Assignment A
Quote the Mutsuki-class ships passage word for word, starting at "Minazuki was one" and ending at "added in 1942–43.".
Assignment B
From the passage on the Mutsuki-class ships, list every weapon that is identified by a "Type" number.

Reading passage
——————
The main armament of the Mutsuki-class ships consisted of four 12 cm Type 3 guns in single mounts; one gun forward of the superstructure, one between the two funnels and the last pair back to back atop the aft superstructure. The guns were numbered '1' to '4' from front to rear. The ships carried two above-water triple sets of 61-centimeter torpedo tubes; one mount was between the forward superstructure and the forward gun and the other was between the aft funnel and aft superstructure. Four reload torpedoes were provided for the tubes. They carried 18 depth charges and could also carry 16 mines. They could also be fitted with minesweeping gear.

Minazuki was one of six Mutsuki-class ships reconstructed in 1935–36, with their hulls strengthened, raked caps fitted to the funnels and shields to the torpedo mounts. In 1941–42, most of those ships were converted into fast transports with No. 2 and No. 3 guns removed. In addition, ten license-built 25 mm Type 96 light AA guns and at least two 13.2 mm Type 93 anti-aircraft machineguns were installed. The minesweeping gear was replaced by four depth charge throwers and the ships now carried a total of 36 depth charges. These changes reduced their speed to 34 kn and increased their displacement to 1913 LT at normal load. Three more 25 mm guns were added in 1942–43.
——————
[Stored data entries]
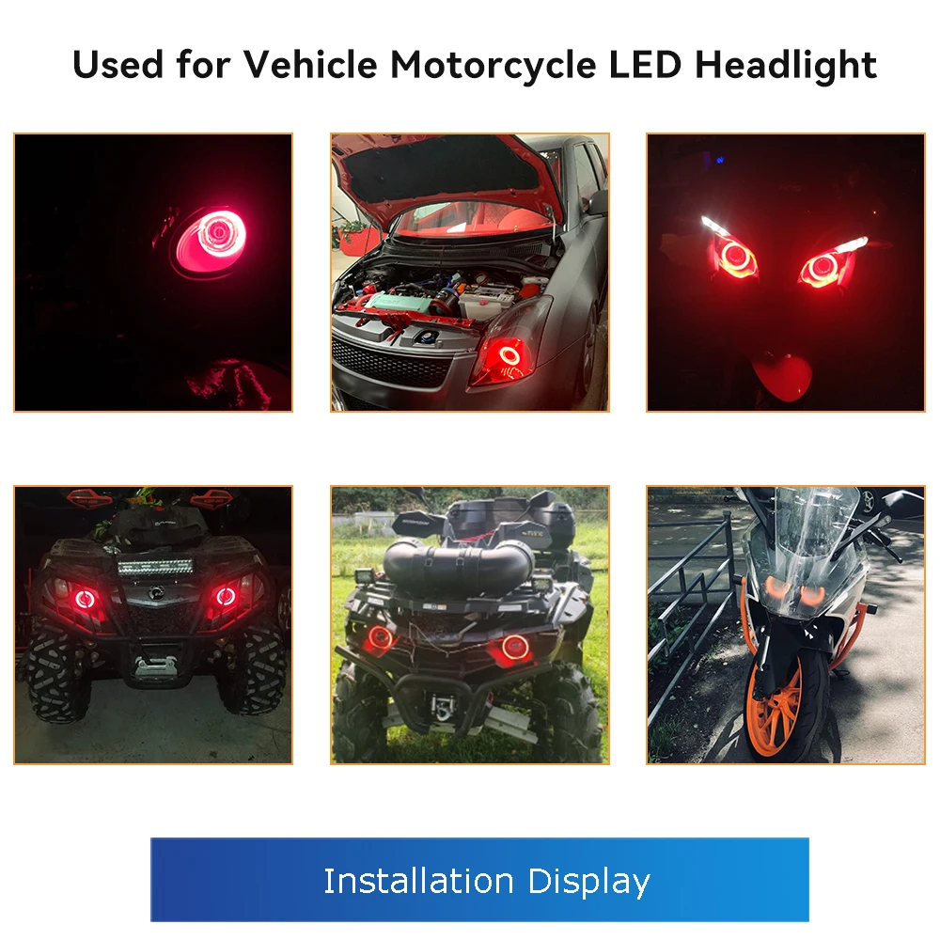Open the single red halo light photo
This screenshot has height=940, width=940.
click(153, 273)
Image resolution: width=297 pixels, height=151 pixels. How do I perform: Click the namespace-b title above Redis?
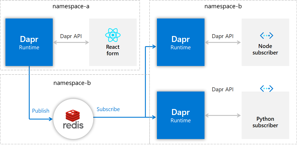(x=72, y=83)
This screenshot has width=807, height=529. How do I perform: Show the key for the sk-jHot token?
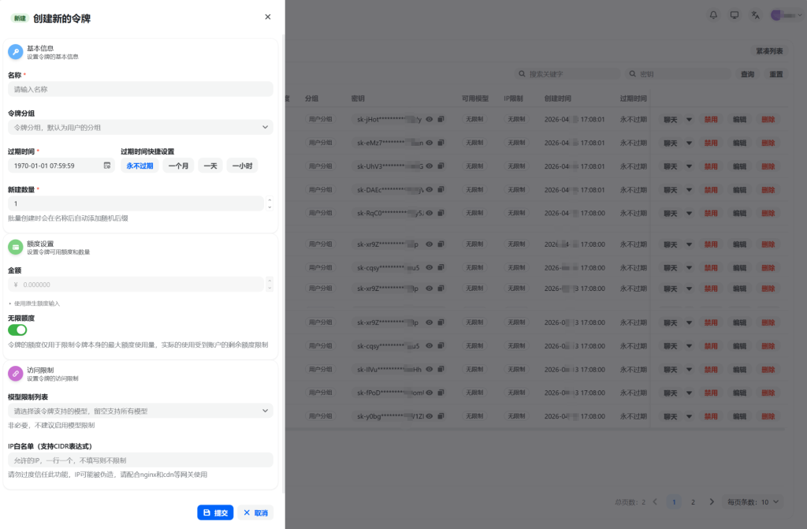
——————
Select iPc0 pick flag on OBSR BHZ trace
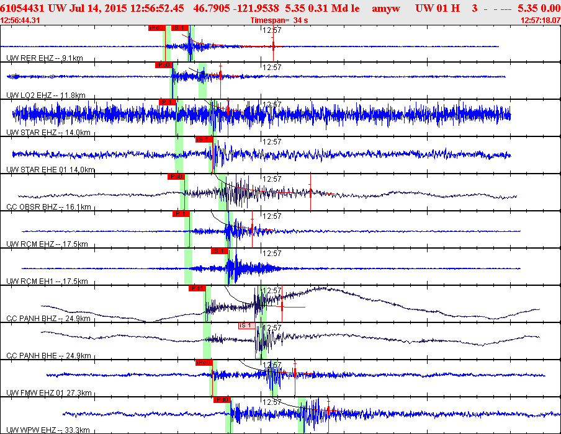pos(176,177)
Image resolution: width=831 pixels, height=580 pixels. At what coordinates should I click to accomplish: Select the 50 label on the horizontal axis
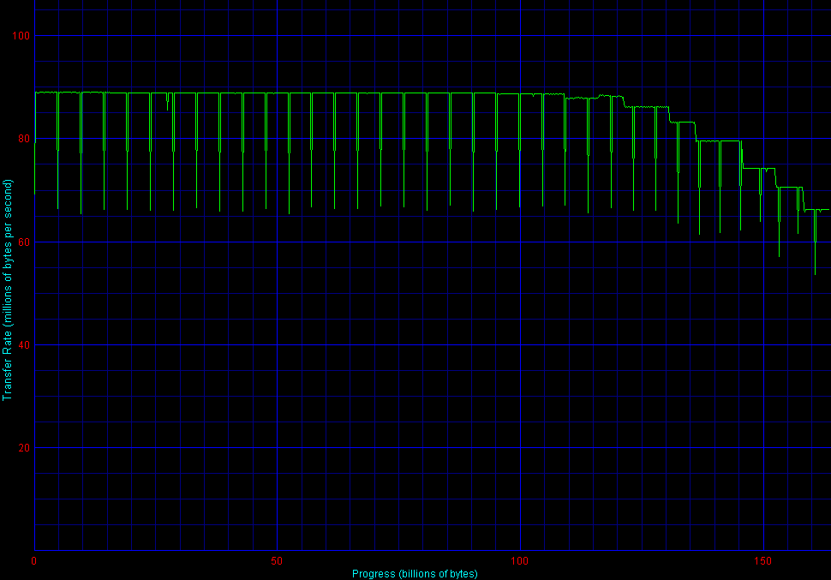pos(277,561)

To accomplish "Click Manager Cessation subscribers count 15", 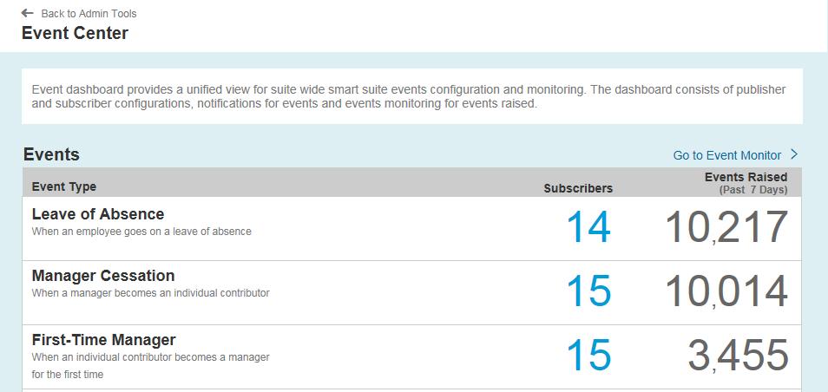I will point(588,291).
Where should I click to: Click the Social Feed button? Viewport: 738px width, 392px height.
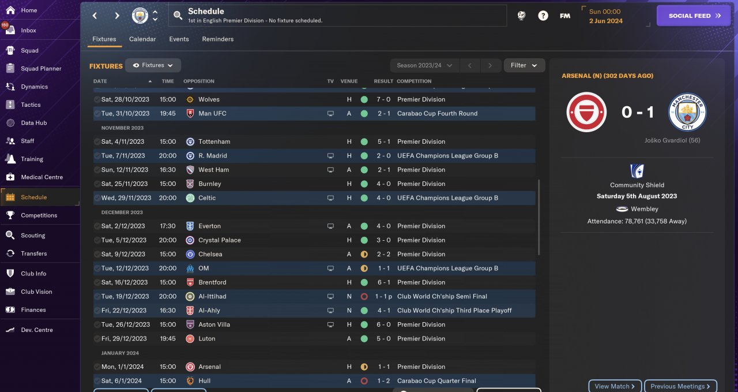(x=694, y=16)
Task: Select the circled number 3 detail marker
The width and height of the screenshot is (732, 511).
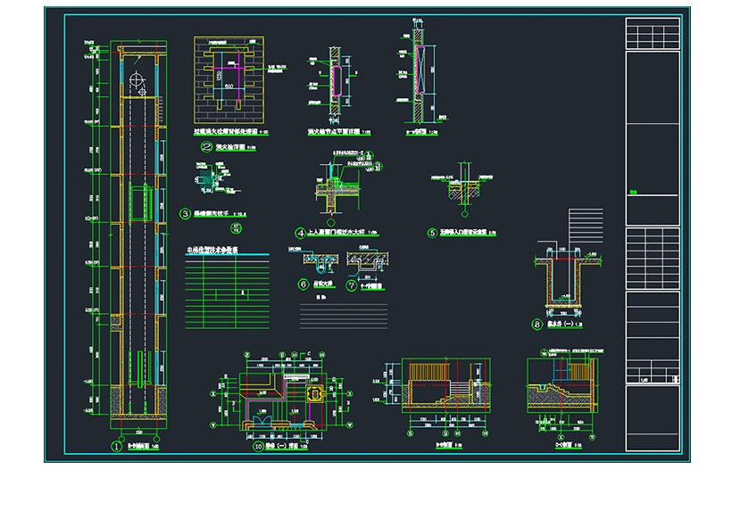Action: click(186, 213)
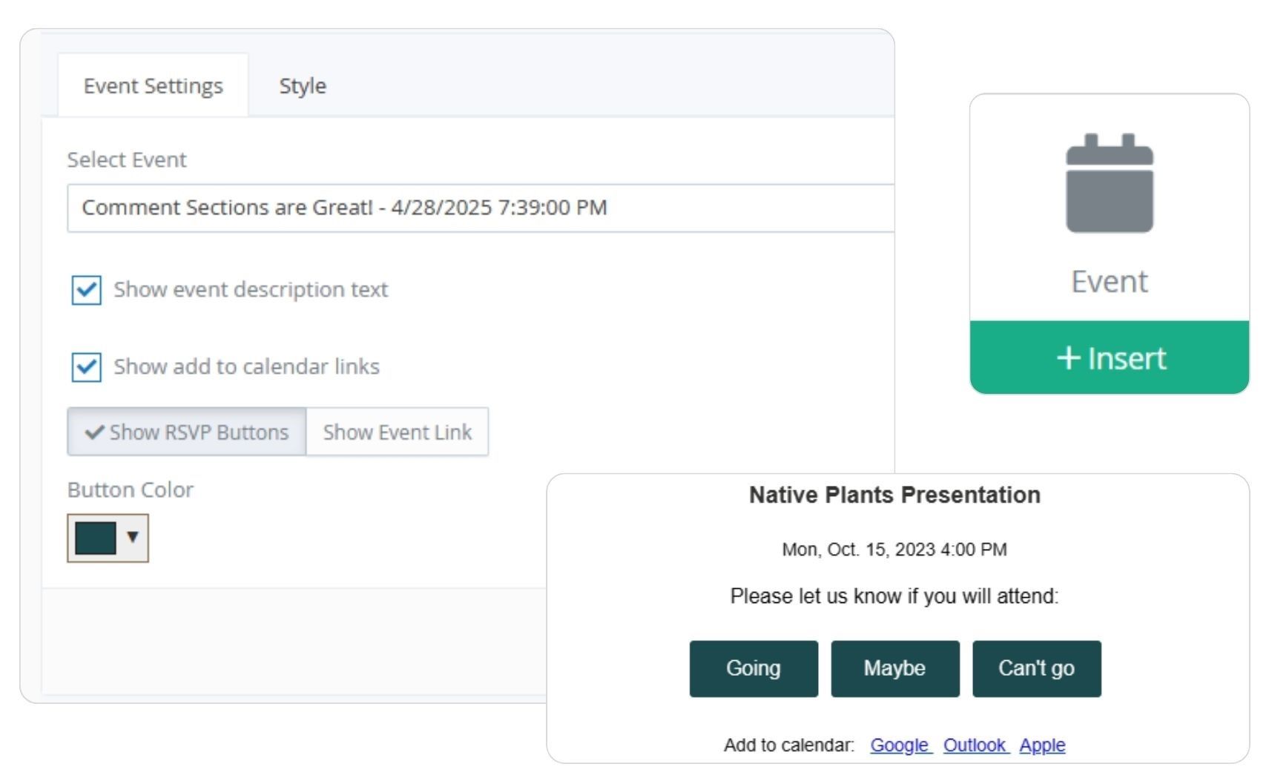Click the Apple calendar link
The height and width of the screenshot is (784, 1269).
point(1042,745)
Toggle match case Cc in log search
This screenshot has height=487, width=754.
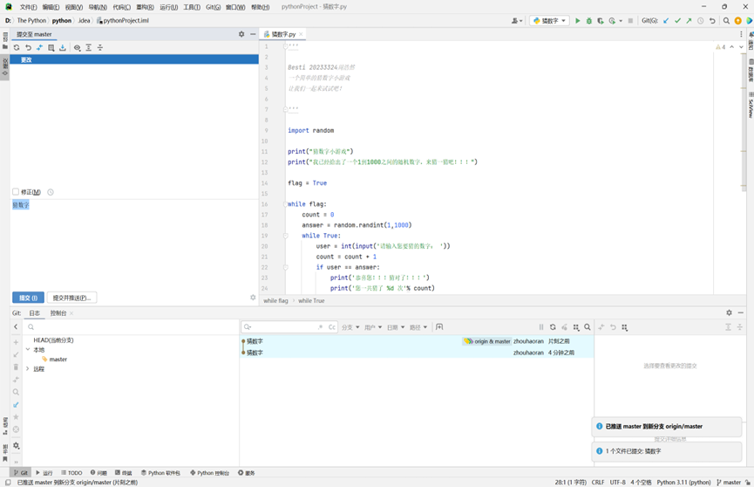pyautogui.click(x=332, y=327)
——————
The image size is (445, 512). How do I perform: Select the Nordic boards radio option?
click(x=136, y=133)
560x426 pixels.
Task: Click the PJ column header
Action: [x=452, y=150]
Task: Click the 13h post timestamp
——————
Response A
Minazuki was one of six Mutsuki-class ships reconstructed in 1935–36, with their hulls strengthened, raked caps fitted to the funnels and shields to the torpedo mounts. In 1941–42, most of those ships were converted into fast transports with No. 2 and No. 3 guns removed. In addition, ten license-built 25 mm Type 96 light AA guns and at least two 13.2 mm Type 93 anti-aircraft machineguns were installed. The minesweeping gear was replaced by four depth charge throwers and the ships now carried a total of 36 depth charges. These changes reduced their speed to 34 kn and increased their displacement to 1913 LT at normal load. Three more 25 mm guns were added in 1942–43.

Response B
- 12 cm Type 3 guns
- 25 mm Type 96 light AA guns
- 13.2 mm Type 93 anti-aircraft machineguns